The Minotaur is a contemporary urban fantasy set in Manchester, following Kate Blakesley, a secondary school teacher whose life is violently upended during a routine school trip. In the chaos of an unexplained attack, she becomes bound to something ancient, powerful, and unmistakably not human. What begins as survival quickly turns into a struggle for control, identity, and autonomy.

As Kate tries to cling to normal life, she discovers that the force attached to her is neither mindless nor malicious, but it carries a long, violent history and a fundamentally different understanding of humanity. Their uneasy coexistence forces Kate to confront uncomfortable questions: how much of who she is remains untouched, whether power can ever be neutral, and where the line lies between influence and choice.

Public fascination, media speculation, and scientific fear steadily close in. A wealthy benefactor with his own quiet desperation inserts himself into Kate’s orbit, offering reassurance and support while subtly shaping the narrative around her. At the same time, whispers of parasitic control and loss of agency threaten to turn Kate against the very thing keeping her alive. The bond that once felt like protection begins to feel like a liability.

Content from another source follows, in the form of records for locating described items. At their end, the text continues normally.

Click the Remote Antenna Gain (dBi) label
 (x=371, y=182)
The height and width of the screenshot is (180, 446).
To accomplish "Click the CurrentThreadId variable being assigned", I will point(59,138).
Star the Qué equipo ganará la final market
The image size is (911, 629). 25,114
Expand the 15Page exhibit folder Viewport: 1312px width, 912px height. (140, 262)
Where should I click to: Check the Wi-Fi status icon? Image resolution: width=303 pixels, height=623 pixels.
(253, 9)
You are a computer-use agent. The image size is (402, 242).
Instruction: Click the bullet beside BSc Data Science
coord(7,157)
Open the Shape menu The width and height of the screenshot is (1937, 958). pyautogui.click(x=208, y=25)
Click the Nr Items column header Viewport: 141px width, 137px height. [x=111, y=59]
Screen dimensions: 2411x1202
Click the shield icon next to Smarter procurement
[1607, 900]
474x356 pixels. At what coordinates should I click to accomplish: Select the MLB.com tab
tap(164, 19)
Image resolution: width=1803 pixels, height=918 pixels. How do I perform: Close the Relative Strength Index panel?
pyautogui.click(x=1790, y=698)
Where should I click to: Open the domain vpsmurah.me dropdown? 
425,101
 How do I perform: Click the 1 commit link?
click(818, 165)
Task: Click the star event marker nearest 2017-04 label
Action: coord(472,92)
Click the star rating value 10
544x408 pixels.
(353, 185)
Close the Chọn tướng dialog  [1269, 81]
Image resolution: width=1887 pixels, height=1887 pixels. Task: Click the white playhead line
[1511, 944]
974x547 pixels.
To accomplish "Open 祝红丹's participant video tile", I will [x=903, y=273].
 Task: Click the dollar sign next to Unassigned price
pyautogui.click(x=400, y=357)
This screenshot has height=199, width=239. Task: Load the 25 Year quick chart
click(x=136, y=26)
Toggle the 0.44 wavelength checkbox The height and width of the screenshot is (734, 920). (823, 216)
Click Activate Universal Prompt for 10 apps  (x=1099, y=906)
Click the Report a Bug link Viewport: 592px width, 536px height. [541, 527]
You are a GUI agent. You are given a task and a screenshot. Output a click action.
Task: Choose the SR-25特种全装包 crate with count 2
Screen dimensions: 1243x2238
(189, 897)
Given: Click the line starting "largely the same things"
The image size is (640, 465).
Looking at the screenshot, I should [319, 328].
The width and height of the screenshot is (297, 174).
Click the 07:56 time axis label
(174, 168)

As pressure mounts, Kate must decide what kind of person she wants to be, and what kind of relationship she is willing to accept with a power that can reshape her body and her future. The story shifts from external threat to internal conflict, asking whether trust is possible when certainty is not, and whether partnership can exist without ownership.

Dark, character-driven, and grounded in everyday British life, The Minotaur is not a story about saving the world. It’s about choosing who you stand with, who you listen to, and who gets to decide what you become.